A SIEM system can also help an organization meet compliance requirements by automatically generating reports that include all the logged security events among these sources. Without SIEM software, the company would have to gather log data and compile the reports manually.

A SIEM system also enhances incident management by helping the company’s security team to uncover the route an attack takes across the network, identify the sources that were compromised and provide the automated tools to prevent the attacks in progress.

How does SIEM work?

SIEM tools gather event and log data created by host systems throughout a company’s infrastructure and bring that data together on a centralized platform. Host systems include applications, security devices, antivirus filters and firewalls. SIEM tools identify and sort the data into categories such as successful and failed logins, malware activity and other likely malicious activity.

The SIEM software generates security alerts when it identifies potential security issues. Using a set of predefined rules, organizations can set these alerts as a low or high priority.
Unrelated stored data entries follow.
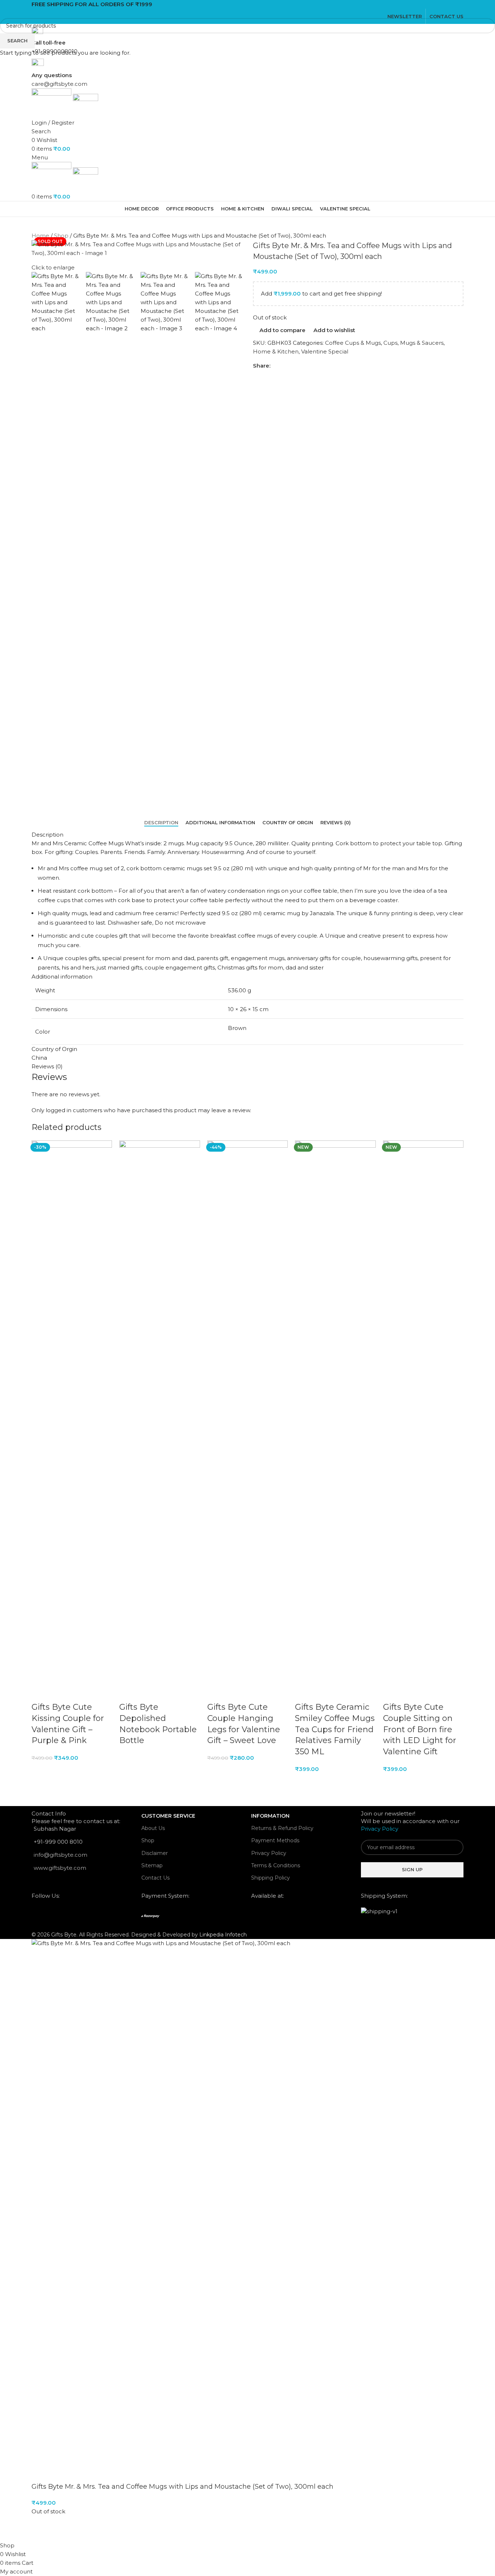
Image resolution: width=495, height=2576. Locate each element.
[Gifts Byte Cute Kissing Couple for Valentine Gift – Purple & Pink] (72, 1411)
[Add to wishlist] (80, 1693)
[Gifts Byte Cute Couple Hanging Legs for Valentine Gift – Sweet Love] (247, 1411)
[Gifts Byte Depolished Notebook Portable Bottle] (159, 1411)
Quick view (60, 1693)
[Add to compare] (41, 1693)
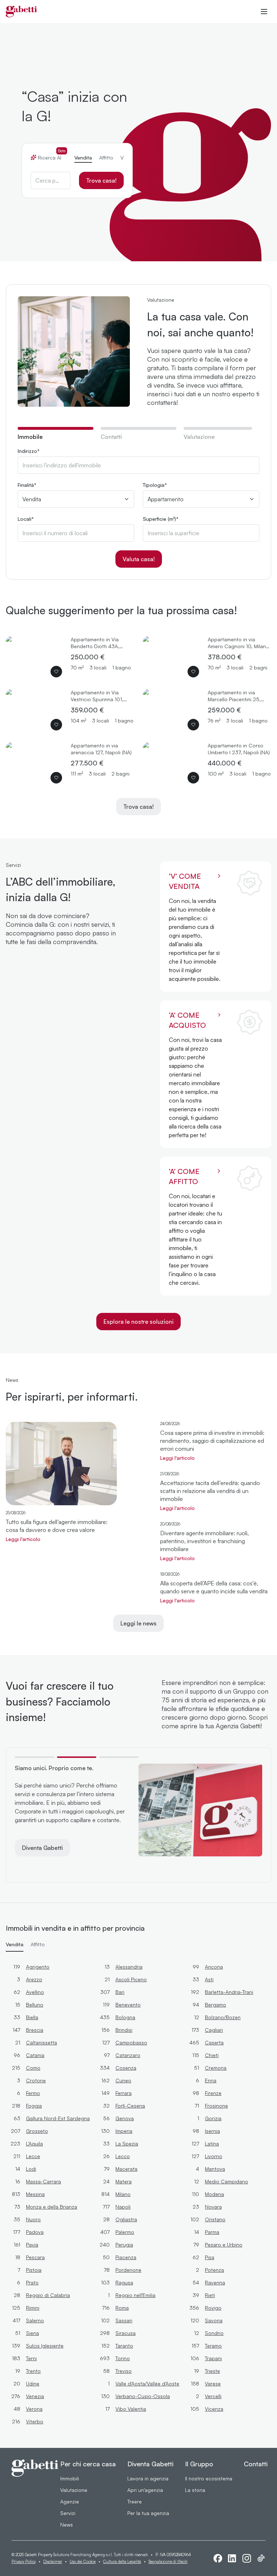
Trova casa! (101, 180)
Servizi (67, 2513)
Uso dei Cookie (83, 2561)
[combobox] (50, 180)
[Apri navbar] (264, 11)
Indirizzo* (29, 451)
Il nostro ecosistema (208, 2478)
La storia (195, 2490)
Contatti (256, 2464)
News (66, 2525)
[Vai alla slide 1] (34, 1757)
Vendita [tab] (83, 157)
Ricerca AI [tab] (52, 157)
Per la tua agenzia (148, 2513)
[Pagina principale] (21, 11)
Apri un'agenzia (145, 2490)
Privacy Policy (24, 2561)
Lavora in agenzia (147, 2478)
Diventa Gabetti (42, 1847)
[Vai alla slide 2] (76, 1757)
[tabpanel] (138, 508)
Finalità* (27, 485)
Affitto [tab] (106, 157)
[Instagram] (246, 2558)
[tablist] (77, 154)
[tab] (55, 436)
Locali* (26, 518)
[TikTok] (261, 2558)
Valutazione (73, 2490)
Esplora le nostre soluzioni (138, 1321)
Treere (134, 2501)
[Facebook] (218, 2558)
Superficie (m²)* (161, 518)
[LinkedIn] (232, 2558)
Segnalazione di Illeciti (168, 2561)
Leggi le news (138, 1623)
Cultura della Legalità (122, 2561)
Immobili (69, 2478)
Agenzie (69, 2501)
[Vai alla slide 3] (118, 1757)
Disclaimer (52, 2561)
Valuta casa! (139, 559)
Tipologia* (155, 485)
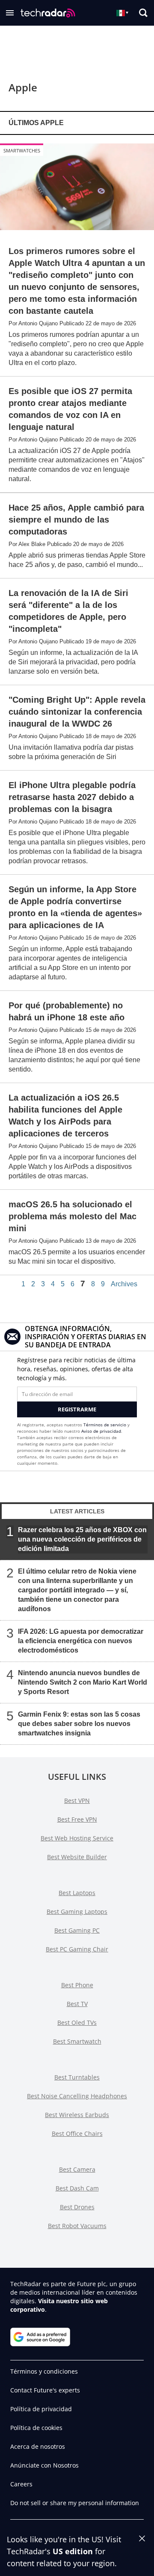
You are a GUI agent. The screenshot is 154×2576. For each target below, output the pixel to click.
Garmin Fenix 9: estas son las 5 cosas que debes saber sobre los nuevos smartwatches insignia (79, 1723)
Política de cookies (36, 2428)
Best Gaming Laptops (77, 1911)
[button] (9, 13)
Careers (21, 2484)
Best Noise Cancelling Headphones (77, 2096)
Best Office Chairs (77, 2133)
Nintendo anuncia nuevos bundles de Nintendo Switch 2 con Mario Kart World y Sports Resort (82, 1682)
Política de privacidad (41, 2409)
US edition (73, 2551)
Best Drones (77, 2207)
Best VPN (77, 1800)
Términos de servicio (104, 1425)
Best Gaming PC (77, 1930)
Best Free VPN (77, 1819)
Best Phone (77, 1985)
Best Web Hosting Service (77, 1838)
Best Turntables (77, 2077)
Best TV (77, 2004)
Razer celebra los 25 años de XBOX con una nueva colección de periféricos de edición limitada (82, 1539)
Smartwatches (21, 150)
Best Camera (77, 2169)
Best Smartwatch (77, 2041)
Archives (124, 1284)
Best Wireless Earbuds (77, 2115)
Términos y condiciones (44, 2371)
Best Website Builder (77, 1857)
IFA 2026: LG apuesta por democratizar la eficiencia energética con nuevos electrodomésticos (80, 1640)
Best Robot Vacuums (77, 2226)
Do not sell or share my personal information (74, 2503)
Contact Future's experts (45, 2390)
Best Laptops (77, 1893)
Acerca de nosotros (37, 2446)
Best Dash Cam (77, 2188)
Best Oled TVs (77, 2022)
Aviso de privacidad (101, 1431)
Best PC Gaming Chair (77, 1949)
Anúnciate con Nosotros (44, 2465)
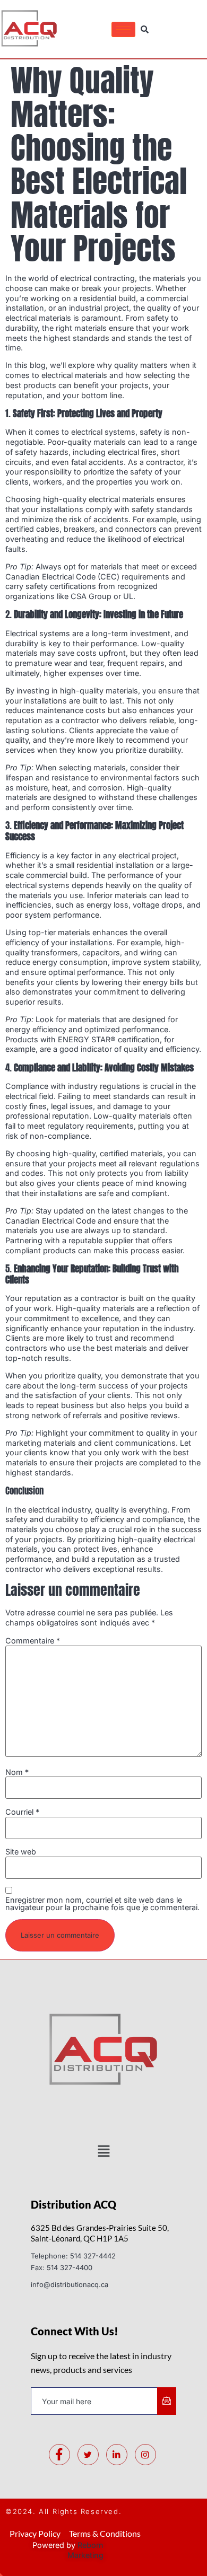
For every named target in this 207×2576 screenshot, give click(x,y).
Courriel (22, 1812)
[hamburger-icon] (123, 29)
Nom (17, 1772)
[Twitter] (88, 2454)
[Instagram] (145, 2454)
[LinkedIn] (116, 2454)
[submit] (166, 2401)
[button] (103, 2152)
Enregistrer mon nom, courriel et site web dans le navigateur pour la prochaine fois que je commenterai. (102, 1904)
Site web (20, 1852)
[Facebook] (59, 2454)
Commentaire (32, 1641)
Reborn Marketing (85, 2550)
For instance, a user account that generates 25 failed login attempts in 25 minutes could be flagged as suspicious but still be set at a lower priority because the login attempts were probably made by a user who had forgotten their login information.

Benefits of SIEM

Improved Threat Detection and Response

• Centralized Visibility: SIEM collects and correlates security data from various sources, providing a comprehensive view of the IT environment.
• Real-time Monitoring: It enables continuous monitoring of network activity, identifying potential threats as they emerge.
• Faster Incident Response: By automating threat detection and alerting, SIEM reduces response times to security incidents.

Enhanced Security Posture

• Risk Reduction: Proactive threat detection and response help mitigate risks to the organization.
• Compliance Adherence: SIEM assists in meeting regulatory requirements by providing audit trails and compliance reports.
• Data Loss Prevention: By monitoring data access and usage patterns, SIEM helps prevent data breaches.

Operational Efficiency

• Reduced Alert Fatigue: SIEM can filter and prioritize alerts, reducing the number of false positives.
• Automated Reporting: It generates customizable reports for compliance, security metrics, and incident investigations.
• Cost Savings: By streamlining security operations and reducing the impact of incidents, SIEM can lead to cost savings.

Additional Benefits

• Forensics and Investigation: SIEM provides valuable data for investigating security incidents and identifying attack vectors.
• Capacity Planning: By analysing log data, organizations can optimize resource allocation and capacity planning.

Limitations of SIEM

Despite its benefits, SIEM also has the following limitations:

• It can take a long time to implement SIEM because it requires support to ensure successful integration with an organization’s security controls and the many hosts in its infrastructure. It typically takes 90 days or more to install SIEM before it starts to work.
• It’s expensive. The initial investment in SIEM can be in the hundreds of thousands of dollars. And the associated costs can add up, including the costs of personnel to manage and monitor a SIEM implementation, annual support and software or agents to collect data.
• Analyzing, configuring and integrating reports require the talent of experts. That’s why some SIEM systems are managed directly within a security operations centre, a centralized unit staffed by an information security team that deals with an organization’s security issues.
• SIEM tools usually depend on rules to analyze all the recorded data. The problem is that a company’s network could generate thousands of alerts per day. It’s difficult to identify potential attacks because of the number of irrelevant logs.
• A misconfigured SIEM tool might miss important security events, making information risk management less effective.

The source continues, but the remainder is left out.